察覺到皇兄的不悅,姜子朔眉眼間的那股子為所欲為的驕橫消失的一幹二淨,低眉順眼,像只收斂了爪子的小貓。

可他又忍不住拿眼睛去偷偷看林亂。

姜子瀚閉着眼,輕哼了一聲,姜子朔連忙收回眼神,正襟危坐。

只有林亂像沒事兒人一樣伸手去拿點心吃。

林亂習慣了姜子瀚的變幻無常,他心大,開頭幾回還被靈芝他們說的有些提心吊膽,但總歸最後都不會有什麽事兒,他也就漸漸放肆起來,就像周煙生氣他不怕一樣,姜子瀚生氣他也覺得沒什麽。

他生來就會恃寵而驕。

車裏一片寂靜,只有馬車輪子轉動的聲音異常清晰。

姜子瀚往後靠在身後的榻上,閉上眼睛,養起了神。

姜子朔正襟危坐,目不斜視,比在太傅面前還要聽話,在太傅面前他也不會收斂自己,至少那老頭子經常被他氣的吹胡子瞪眼。

林亂吃完點心,也覺得有些困了,他看了看馬車裏,榻叫姜子瀚占了大半,馬車裏鋪的是上好的毛氈毯,林亂自己索性從榻上下來,坐在毛氈毯上。

馬車裏大,毛氈毯又厚又軟,林亂還忍不住骨碌碌滾了兩圈,自己笑了起來,他玩的開心,頭發都有些散了,一不小心用力過度,滾到了姜子朔腳邊。
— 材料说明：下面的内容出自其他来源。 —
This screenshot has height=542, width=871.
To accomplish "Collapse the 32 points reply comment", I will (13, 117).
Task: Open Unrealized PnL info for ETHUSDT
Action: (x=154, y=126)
林亂的笑聲立刻停了,他自己爬了起來,看了姜子朔一眼,就要走開。

姜子朔忍不住拉住了他,臉漲的通紅,結結巴巴的說。

“上次是我不對,你、你——”

他話還沒有說完,林亂就打開了他的手。

他看着姜子朔,神色冷淡。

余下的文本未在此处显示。